→ **DATA PROVIDED**:
· · · · · · ·

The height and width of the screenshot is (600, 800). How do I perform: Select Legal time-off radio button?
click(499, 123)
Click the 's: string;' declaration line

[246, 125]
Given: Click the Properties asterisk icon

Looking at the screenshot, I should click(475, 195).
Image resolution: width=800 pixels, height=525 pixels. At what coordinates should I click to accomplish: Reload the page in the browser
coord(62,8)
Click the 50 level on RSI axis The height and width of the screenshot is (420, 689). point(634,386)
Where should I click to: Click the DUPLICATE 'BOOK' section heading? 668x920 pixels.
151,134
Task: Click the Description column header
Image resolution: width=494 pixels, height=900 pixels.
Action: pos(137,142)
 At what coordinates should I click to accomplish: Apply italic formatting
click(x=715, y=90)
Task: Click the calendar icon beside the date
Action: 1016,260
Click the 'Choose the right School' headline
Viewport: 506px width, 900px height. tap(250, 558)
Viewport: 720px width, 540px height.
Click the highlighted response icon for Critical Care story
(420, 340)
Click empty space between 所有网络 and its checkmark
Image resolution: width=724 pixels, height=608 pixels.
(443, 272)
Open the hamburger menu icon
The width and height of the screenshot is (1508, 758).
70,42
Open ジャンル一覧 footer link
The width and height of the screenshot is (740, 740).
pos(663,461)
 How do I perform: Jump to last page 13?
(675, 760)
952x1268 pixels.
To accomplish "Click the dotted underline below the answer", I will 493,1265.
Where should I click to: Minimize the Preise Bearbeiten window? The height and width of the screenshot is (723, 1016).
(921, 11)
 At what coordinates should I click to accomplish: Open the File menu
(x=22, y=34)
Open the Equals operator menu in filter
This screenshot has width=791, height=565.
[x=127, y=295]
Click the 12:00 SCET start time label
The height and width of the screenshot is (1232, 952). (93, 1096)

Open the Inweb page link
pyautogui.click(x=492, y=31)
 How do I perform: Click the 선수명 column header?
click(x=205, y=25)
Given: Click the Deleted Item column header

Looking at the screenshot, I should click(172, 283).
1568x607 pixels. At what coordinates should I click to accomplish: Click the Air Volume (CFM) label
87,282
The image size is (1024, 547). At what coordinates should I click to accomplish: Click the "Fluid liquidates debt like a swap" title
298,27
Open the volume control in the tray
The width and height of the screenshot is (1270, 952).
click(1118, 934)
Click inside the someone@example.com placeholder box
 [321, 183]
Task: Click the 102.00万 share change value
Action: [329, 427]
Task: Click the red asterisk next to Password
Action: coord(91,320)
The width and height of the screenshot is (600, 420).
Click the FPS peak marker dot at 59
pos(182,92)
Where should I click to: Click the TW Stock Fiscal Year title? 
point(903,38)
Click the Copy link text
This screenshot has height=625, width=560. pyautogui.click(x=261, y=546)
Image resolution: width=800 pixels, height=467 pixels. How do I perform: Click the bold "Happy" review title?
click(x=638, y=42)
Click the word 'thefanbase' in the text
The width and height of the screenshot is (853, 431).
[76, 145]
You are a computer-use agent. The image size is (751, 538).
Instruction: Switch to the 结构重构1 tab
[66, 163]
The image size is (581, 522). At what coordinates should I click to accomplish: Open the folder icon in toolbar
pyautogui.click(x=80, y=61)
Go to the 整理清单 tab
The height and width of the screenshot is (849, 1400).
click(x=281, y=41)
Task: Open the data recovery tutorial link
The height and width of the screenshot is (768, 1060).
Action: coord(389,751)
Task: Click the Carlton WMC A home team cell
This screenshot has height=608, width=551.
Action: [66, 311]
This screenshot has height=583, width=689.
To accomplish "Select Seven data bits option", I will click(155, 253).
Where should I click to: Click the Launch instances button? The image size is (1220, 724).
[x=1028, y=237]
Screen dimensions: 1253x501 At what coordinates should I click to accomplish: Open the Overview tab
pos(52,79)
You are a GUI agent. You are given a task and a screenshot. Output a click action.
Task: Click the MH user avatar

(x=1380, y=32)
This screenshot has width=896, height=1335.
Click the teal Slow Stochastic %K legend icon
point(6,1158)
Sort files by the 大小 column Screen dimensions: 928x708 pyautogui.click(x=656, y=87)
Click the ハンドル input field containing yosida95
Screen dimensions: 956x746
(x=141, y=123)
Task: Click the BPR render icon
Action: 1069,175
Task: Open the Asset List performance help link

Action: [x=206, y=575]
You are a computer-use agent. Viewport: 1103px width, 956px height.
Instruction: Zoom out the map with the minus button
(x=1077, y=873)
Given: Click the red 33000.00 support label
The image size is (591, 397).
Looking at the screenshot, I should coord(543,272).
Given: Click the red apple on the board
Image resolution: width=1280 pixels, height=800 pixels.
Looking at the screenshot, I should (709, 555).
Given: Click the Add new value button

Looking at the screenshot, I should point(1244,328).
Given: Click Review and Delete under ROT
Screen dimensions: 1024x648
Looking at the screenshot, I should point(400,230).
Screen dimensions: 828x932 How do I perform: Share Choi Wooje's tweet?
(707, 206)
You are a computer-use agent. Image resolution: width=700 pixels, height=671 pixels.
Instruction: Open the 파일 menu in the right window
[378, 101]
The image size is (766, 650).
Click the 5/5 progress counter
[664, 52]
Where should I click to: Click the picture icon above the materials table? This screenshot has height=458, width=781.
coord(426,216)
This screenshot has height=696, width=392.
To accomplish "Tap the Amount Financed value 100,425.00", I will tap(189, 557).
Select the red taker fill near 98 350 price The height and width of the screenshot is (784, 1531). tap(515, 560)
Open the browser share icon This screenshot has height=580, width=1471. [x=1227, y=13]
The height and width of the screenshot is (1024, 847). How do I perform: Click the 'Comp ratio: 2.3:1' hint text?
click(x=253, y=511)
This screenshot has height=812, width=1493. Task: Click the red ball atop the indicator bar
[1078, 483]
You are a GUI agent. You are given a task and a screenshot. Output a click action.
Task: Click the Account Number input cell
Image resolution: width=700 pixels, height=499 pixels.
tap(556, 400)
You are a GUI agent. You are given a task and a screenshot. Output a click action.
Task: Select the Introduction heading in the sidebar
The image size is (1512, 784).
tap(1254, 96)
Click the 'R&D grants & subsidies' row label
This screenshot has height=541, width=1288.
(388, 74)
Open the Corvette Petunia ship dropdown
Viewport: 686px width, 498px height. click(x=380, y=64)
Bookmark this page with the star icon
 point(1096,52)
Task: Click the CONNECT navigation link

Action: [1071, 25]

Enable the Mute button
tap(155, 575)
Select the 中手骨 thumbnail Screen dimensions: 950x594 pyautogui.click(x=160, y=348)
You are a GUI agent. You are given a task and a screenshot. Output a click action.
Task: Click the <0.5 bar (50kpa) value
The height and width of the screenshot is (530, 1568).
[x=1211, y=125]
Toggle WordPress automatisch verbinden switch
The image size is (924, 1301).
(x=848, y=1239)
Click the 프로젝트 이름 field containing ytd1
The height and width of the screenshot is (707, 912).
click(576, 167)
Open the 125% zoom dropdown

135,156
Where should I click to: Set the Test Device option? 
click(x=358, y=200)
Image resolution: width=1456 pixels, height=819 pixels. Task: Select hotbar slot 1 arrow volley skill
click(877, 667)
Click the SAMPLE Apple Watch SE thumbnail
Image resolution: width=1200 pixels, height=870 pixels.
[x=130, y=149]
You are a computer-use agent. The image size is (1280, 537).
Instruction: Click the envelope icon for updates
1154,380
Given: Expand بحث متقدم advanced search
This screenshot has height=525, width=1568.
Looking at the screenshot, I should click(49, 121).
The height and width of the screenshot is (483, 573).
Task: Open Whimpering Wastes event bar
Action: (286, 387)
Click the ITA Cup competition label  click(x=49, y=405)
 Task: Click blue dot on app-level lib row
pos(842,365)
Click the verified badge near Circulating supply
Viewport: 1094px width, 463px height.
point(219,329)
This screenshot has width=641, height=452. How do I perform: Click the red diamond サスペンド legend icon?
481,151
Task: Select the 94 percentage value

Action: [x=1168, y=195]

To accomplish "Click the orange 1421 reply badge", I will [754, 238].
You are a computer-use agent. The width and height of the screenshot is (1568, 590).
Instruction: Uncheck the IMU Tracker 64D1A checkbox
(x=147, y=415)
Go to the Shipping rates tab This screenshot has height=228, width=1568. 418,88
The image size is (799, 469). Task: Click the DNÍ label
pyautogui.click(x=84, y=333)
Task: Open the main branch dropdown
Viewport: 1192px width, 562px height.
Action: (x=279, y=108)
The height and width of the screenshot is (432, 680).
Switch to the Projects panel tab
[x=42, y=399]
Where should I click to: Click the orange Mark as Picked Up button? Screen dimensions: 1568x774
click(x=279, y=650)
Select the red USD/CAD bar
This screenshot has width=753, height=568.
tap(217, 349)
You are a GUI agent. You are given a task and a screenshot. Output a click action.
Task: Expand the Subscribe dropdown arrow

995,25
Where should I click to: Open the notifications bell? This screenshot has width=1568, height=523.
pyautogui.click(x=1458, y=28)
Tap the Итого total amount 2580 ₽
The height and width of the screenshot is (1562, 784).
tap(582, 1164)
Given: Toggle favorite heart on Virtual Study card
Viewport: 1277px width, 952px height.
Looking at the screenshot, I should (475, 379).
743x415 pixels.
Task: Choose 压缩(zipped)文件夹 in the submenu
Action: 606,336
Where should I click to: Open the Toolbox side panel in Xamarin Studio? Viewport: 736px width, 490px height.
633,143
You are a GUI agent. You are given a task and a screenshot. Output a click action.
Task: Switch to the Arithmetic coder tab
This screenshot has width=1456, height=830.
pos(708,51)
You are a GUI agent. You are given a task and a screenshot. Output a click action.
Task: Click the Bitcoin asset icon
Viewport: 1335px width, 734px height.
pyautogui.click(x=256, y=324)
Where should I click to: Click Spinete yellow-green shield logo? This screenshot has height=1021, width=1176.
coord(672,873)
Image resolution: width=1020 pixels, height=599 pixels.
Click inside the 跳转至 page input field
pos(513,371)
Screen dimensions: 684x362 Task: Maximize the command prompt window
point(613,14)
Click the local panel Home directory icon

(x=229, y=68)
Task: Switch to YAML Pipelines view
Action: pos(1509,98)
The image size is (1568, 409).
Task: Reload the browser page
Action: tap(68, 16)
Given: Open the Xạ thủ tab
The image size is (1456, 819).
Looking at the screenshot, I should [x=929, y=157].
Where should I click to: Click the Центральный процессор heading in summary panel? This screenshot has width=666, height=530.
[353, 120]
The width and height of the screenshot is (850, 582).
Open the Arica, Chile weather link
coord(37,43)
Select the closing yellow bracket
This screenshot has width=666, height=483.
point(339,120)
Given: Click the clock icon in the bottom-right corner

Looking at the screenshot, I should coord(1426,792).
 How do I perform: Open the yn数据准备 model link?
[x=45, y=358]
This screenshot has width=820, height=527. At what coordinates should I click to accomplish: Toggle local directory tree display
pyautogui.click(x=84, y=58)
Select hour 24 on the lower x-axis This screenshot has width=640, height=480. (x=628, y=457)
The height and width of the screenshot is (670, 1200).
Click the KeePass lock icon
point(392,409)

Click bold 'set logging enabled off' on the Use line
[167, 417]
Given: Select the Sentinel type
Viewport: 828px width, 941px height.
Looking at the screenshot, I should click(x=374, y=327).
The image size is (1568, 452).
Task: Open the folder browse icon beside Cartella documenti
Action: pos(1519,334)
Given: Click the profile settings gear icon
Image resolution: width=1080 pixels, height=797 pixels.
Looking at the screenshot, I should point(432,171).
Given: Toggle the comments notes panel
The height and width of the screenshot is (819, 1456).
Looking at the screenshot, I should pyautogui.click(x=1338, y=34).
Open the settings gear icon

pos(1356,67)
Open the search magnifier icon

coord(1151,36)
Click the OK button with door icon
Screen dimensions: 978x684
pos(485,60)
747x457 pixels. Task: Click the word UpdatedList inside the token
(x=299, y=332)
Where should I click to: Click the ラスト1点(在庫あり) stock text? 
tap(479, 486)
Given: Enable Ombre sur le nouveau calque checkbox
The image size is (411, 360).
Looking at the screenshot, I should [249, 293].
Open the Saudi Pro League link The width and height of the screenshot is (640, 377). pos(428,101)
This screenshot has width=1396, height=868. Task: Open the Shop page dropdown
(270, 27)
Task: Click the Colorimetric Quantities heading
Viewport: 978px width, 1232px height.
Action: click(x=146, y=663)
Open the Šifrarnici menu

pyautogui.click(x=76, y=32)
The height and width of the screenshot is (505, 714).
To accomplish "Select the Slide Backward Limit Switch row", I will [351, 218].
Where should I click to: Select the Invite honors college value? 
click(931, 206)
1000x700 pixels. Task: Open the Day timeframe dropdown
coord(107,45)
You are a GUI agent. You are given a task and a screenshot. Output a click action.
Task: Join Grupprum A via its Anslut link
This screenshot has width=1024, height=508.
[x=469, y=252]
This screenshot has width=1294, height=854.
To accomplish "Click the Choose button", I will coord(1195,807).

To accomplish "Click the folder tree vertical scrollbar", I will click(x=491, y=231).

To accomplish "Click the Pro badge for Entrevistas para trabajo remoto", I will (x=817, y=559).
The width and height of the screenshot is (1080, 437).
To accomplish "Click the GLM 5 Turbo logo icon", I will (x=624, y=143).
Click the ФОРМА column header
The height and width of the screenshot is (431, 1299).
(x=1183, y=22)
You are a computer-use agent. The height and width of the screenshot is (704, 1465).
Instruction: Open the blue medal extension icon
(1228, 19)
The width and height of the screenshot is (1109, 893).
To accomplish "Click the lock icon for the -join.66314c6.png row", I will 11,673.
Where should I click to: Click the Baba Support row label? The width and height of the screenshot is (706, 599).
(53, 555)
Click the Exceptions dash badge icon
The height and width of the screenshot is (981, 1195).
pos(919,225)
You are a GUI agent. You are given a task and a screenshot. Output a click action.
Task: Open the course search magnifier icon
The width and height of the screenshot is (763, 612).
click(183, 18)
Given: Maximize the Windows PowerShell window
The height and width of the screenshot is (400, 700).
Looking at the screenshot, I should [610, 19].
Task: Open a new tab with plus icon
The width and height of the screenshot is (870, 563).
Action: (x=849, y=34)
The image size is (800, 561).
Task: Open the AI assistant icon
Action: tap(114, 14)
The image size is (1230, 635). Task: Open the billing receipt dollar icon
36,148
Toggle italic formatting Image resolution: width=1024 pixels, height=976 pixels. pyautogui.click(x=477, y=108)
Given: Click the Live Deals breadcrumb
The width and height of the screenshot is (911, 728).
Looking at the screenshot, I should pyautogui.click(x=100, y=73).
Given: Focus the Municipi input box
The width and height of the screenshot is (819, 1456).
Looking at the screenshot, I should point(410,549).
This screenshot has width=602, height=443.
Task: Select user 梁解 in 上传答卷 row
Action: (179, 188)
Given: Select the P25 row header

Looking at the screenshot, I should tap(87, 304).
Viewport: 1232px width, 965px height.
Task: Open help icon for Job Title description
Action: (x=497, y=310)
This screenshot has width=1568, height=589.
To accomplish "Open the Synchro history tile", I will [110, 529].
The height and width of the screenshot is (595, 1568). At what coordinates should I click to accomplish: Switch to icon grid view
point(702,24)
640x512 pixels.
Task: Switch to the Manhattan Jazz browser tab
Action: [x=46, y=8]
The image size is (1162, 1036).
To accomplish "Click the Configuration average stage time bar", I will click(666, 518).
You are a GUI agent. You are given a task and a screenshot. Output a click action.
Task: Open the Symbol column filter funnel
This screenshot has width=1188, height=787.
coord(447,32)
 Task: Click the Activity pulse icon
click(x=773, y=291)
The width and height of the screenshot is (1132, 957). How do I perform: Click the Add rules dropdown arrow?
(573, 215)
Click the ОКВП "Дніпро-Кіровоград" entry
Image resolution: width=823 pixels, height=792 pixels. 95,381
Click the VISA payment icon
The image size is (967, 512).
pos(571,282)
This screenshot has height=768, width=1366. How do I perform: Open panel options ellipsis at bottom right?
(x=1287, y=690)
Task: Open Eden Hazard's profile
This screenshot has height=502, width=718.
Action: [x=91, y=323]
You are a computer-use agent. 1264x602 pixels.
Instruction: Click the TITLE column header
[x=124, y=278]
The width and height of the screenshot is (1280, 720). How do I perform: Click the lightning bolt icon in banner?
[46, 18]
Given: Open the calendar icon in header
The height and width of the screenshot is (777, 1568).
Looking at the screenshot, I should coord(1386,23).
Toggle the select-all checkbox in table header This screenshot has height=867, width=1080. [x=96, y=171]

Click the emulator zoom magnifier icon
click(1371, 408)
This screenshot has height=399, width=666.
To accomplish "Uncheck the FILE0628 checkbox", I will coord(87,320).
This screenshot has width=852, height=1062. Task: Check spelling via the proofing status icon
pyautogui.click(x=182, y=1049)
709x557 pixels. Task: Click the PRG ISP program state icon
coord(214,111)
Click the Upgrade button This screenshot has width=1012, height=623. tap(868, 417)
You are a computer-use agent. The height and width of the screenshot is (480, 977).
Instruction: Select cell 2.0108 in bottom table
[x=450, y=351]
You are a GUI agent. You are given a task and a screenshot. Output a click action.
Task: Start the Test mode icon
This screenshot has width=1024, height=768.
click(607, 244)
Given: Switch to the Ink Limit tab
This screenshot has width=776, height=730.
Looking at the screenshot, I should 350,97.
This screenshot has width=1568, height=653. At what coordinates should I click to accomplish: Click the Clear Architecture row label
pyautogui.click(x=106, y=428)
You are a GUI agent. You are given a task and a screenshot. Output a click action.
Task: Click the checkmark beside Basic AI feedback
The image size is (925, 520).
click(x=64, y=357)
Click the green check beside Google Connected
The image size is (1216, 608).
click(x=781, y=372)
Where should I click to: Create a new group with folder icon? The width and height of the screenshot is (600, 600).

· · · · · · ·

→ **YOUR TASK**: Send back an exact copy of only the lines from the line with "This screenshot has width=852, height=1062." up to and including the line with "Click the Upgrade" in the data above.

→ **SOLUTION TO THIS TASK**:
This screenshot has width=852, height=1062. Task: Check spelling via the proofing status icon
pyautogui.click(x=182, y=1049)
709x557 pixels. Task: Click the PRG ISP program state icon
coord(214,111)
Click the Upgrade button This screenshot has width=1012, height=623. tap(868, 417)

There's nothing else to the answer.